◆ **RECORD EXCERPTS**
+===+

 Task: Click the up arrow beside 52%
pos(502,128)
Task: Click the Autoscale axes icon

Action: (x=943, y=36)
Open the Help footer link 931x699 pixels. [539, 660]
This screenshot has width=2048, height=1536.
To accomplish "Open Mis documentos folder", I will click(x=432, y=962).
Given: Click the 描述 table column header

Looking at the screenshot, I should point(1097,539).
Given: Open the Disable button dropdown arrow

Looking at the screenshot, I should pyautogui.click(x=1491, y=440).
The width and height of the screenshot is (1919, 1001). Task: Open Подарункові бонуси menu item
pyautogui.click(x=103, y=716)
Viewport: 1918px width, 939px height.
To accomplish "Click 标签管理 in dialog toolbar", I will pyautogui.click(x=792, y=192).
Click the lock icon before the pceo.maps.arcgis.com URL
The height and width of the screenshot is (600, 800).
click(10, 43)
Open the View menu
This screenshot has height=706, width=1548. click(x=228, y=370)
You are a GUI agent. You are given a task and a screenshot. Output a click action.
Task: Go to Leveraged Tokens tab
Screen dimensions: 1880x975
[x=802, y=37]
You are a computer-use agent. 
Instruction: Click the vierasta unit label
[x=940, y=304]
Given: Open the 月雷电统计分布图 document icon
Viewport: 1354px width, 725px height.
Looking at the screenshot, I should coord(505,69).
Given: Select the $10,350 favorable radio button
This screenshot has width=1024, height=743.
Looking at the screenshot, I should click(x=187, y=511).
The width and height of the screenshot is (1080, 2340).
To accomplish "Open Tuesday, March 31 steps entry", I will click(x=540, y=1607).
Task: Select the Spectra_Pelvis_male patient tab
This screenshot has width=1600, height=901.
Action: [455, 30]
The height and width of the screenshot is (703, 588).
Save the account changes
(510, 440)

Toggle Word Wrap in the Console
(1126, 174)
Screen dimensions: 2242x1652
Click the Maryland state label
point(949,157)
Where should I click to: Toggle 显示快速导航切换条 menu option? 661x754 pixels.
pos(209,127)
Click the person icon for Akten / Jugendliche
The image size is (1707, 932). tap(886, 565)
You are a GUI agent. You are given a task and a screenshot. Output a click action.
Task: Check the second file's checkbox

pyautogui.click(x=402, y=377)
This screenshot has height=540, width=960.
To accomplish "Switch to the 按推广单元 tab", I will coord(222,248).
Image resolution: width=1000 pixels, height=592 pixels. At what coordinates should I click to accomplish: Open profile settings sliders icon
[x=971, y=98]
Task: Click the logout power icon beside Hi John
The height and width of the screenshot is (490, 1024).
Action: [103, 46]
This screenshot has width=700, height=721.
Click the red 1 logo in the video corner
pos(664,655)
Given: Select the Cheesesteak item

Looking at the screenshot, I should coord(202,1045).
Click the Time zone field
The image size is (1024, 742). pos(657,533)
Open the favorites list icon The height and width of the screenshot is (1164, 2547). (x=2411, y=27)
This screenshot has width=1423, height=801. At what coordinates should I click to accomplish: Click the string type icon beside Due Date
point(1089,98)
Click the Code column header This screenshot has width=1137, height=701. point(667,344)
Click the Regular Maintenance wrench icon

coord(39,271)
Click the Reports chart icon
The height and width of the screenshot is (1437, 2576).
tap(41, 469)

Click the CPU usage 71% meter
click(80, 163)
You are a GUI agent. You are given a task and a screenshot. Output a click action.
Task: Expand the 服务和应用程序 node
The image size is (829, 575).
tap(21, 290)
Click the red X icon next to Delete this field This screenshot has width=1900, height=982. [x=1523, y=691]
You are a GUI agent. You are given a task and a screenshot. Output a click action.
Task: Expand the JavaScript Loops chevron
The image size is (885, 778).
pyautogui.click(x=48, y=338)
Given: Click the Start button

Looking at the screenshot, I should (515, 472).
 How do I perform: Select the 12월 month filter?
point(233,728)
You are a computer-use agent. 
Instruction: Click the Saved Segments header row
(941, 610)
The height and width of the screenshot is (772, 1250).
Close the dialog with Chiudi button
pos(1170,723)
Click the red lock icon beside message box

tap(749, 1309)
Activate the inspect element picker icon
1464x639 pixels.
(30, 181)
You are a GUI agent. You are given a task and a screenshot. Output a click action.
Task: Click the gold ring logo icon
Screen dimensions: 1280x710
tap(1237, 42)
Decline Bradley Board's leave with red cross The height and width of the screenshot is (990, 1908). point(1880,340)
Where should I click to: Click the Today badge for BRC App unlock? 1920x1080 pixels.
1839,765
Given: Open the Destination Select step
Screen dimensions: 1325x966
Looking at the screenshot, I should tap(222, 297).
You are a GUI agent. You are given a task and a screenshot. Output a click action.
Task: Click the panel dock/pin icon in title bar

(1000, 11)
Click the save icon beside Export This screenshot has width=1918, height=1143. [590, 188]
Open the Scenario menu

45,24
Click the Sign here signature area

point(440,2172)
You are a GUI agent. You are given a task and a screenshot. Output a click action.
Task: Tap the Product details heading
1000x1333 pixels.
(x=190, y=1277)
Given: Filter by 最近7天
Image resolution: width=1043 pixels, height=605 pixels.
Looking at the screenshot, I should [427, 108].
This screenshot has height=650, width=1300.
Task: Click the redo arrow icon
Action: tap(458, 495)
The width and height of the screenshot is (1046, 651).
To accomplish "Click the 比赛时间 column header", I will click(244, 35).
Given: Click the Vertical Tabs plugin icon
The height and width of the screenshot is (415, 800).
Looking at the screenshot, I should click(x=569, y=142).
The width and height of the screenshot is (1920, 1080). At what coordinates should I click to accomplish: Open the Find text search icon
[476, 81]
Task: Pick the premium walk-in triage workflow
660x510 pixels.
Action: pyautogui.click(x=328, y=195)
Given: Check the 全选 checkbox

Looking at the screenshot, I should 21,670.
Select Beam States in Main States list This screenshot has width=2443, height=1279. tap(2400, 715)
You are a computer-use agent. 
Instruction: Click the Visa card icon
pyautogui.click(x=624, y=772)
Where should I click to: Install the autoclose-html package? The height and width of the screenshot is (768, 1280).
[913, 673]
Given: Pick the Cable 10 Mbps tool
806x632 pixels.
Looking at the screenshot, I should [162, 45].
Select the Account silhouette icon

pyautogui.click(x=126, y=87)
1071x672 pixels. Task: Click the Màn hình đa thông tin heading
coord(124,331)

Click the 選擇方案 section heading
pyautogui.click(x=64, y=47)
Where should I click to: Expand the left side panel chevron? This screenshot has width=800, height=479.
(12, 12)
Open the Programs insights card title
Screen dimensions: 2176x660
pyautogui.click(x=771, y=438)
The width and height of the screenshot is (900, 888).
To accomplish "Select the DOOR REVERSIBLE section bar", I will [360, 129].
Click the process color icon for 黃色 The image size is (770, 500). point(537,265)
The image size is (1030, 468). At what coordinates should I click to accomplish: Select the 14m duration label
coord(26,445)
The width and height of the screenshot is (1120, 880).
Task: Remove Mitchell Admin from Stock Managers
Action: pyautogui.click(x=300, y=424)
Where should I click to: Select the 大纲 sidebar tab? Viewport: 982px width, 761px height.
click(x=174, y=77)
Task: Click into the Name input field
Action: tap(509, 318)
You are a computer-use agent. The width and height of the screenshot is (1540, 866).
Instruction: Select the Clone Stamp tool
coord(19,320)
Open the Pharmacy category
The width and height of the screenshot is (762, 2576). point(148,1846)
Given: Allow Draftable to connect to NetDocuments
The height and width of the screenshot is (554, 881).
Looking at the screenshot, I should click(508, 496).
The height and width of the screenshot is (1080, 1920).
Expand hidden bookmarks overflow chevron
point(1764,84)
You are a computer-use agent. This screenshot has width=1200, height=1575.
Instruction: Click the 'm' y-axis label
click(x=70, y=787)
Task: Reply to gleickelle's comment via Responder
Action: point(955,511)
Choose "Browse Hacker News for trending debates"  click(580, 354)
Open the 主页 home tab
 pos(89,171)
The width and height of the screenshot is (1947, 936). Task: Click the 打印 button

+===+

◆ **THE REQUEST**
In the part of the items that opens with the line containing "Given: Open the Destination Select step" and closes with the line containing "Select Beam States", swap "Product details" for "Product info" and write out those lines again, otherwise unchanged.

◆ **ANSWER TO THIS TASK**
Given: Open the Destination Select step
Screen dimensions: 1325x966
Looking at the screenshot, I should tap(222, 297).
You are a GUI agent. You are given a task and a screenshot. Output a click action.
Task: Click the panel dock/pin icon in title bar

(1000, 11)
Click the save icon beside Export This screenshot has width=1918, height=1143. [590, 188]
Open the Scenario menu

45,24
Click the Sign here signature area

point(440,2172)
You are a GUI agent. You are given a task and a screenshot. Output a click action.
Task: Tap the Product info heading
1000x1333 pixels.
(x=190, y=1277)
Given: Filter by 最近7天
Image resolution: width=1043 pixels, height=605 pixels.
Looking at the screenshot, I should [427, 108].
This screenshot has height=650, width=1300.
Task: Click the redo arrow icon
Action: tap(458, 495)
The width and height of the screenshot is (1046, 651).
To accomplish "Click the 比赛时间 column header", I will click(244, 35).
Given: Click the Vertical Tabs plugin icon
The height and width of the screenshot is (415, 800).
Looking at the screenshot, I should click(x=569, y=142).
The width and height of the screenshot is (1920, 1080). At what coordinates should I click to accomplish: Open the Find text search icon
[476, 81]
Task: Pick the premium walk-in triage workflow
660x510 pixels.
Action: pyautogui.click(x=328, y=195)
Given: Check the 全选 checkbox

Looking at the screenshot, I should 21,670.
Select Beam States in Main States list This screenshot has width=2443, height=1279. tap(2400, 715)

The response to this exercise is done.